* **Task objective**: All lines below must be repeated exactly, with the pictures omitted.

* **Data for review**:
======

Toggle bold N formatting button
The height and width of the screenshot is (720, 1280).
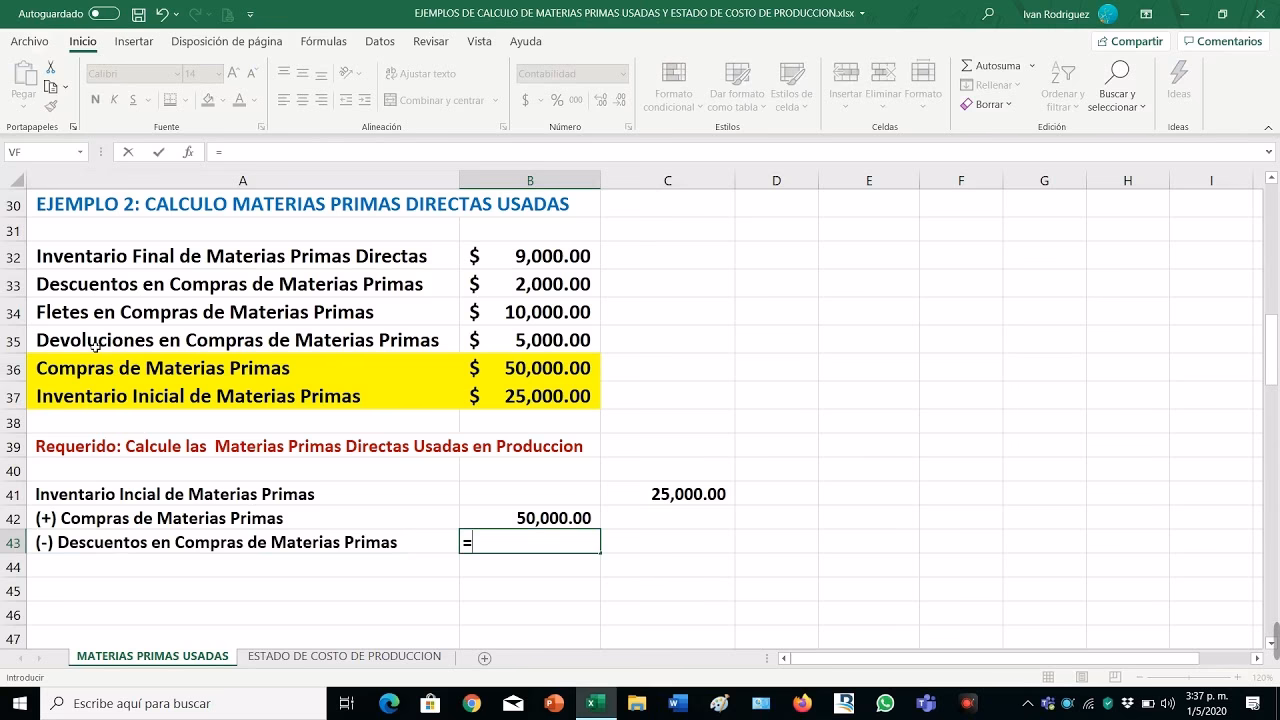(95, 100)
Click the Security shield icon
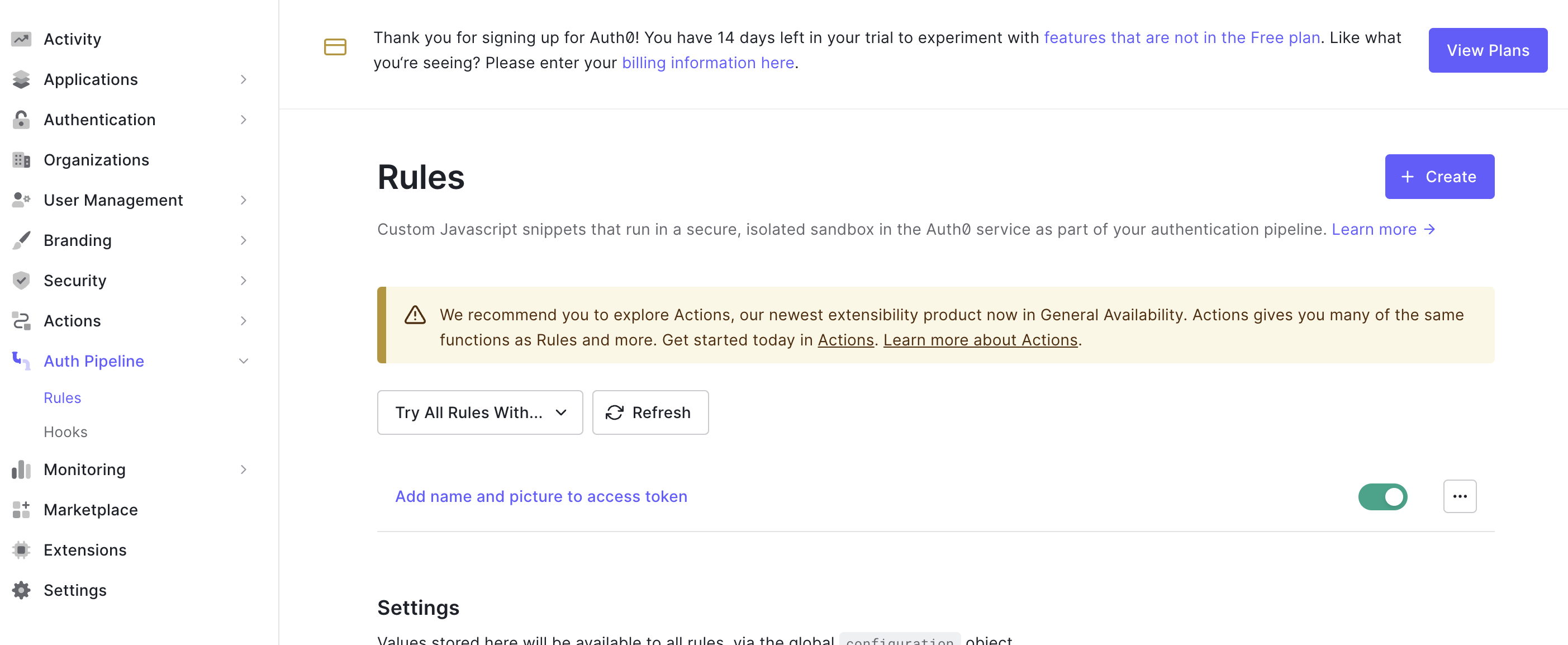The image size is (1568, 645). point(21,280)
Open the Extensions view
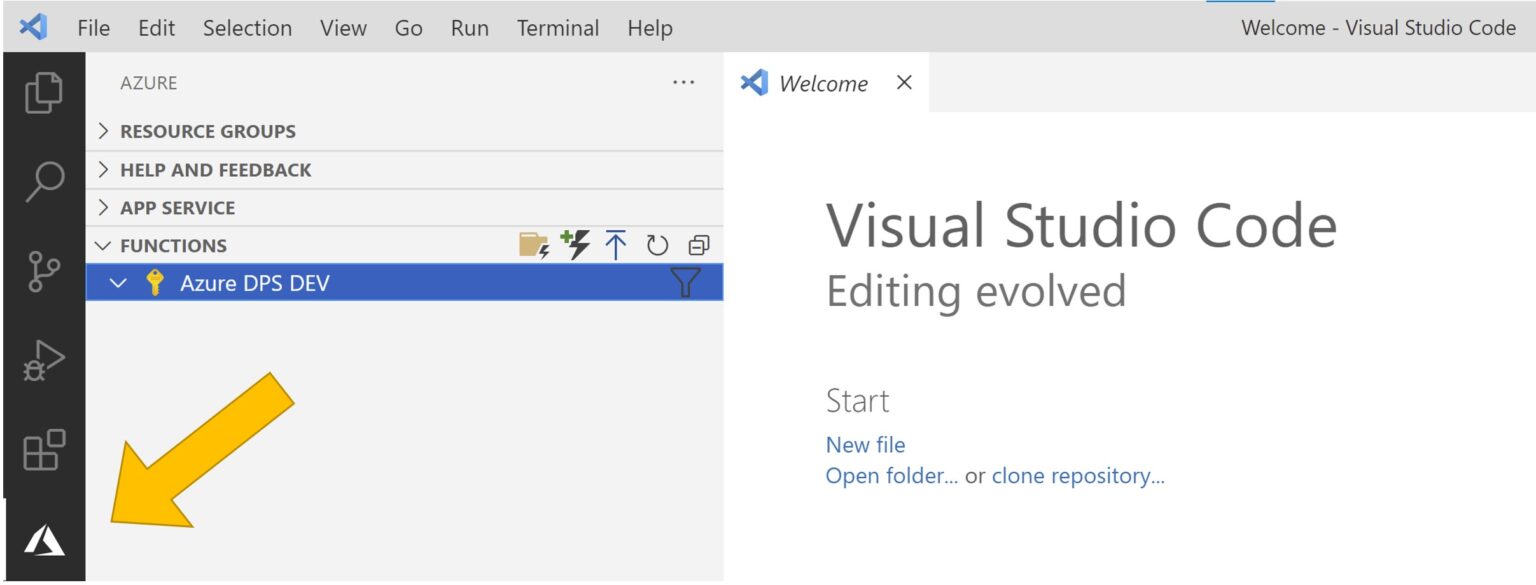Viewport: 1536px width, 585px height. pos(43,450)
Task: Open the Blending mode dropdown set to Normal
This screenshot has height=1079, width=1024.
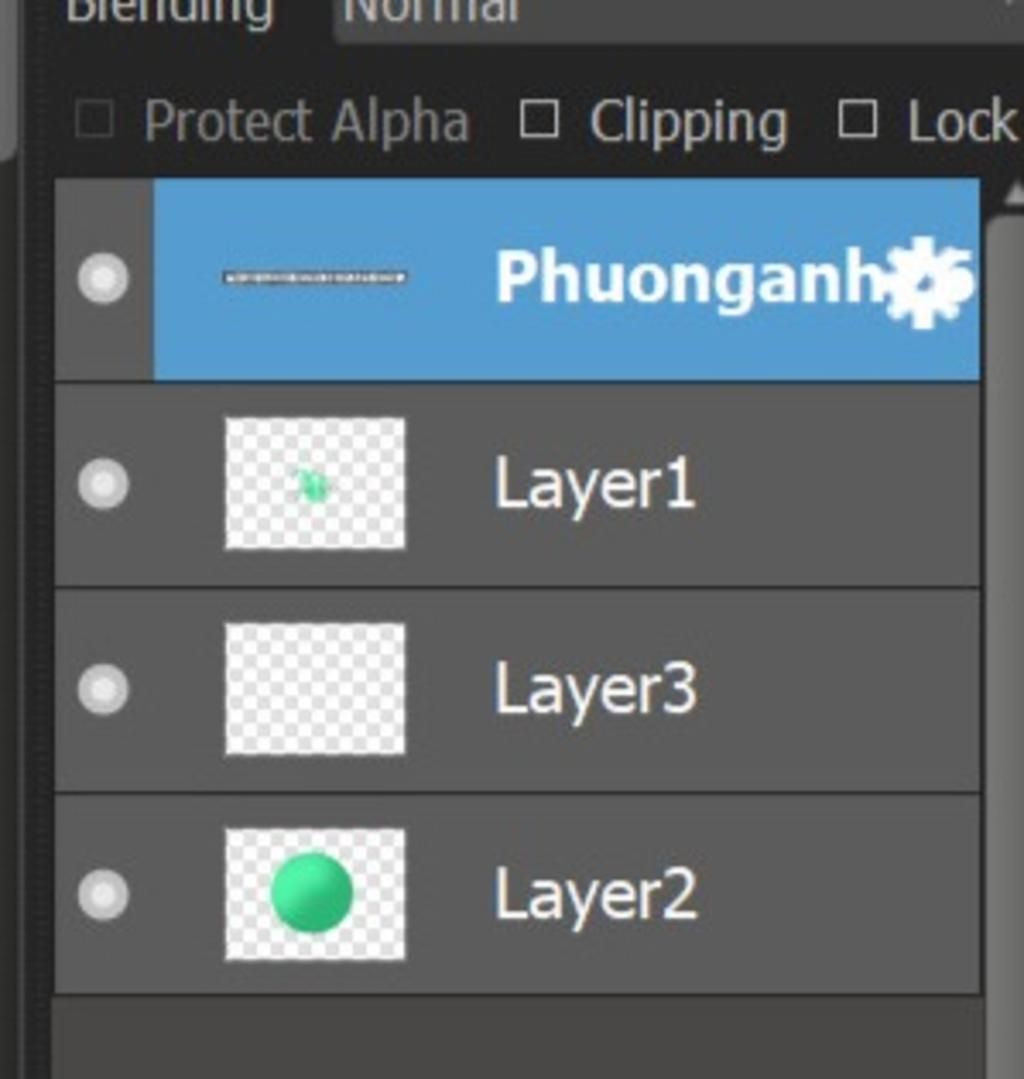Action: 670,14
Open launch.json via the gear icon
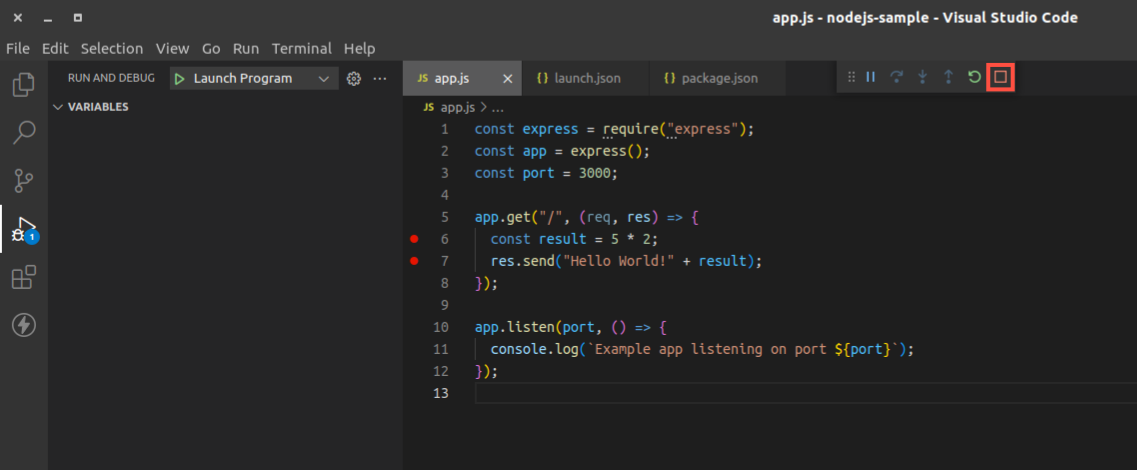This screenshot has height=470, width=1137. 354,78
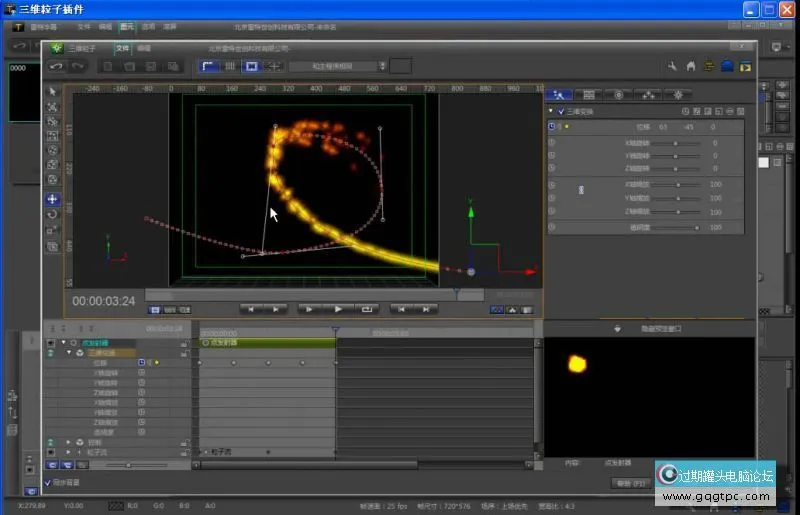The image size is (800, 515).
Task: Click the undo arrow in toolbar
Action: click(x=57, y=66)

======

* **Finished task**:
Toggle bold N formatting button
The height and width of the screenshot is (720, 1280).
(95, 100)
Click the Security shield icon
The image size is (1568, 645). point(21,280)
Open the Extensions view
Viewport: 1536px width, 585px height. pos(43,450)
Task: Open the Blending mode dropdown set to Normal
This screenshot has height=1079, width=1024.
Action: 670,14
Open launch.json via the gear icon
This screenshot has height=470, width=1137. 354,78
The image size is (800, 515).
Task: Click the undo arrow in toolbar
Action: click(x=57, y=66)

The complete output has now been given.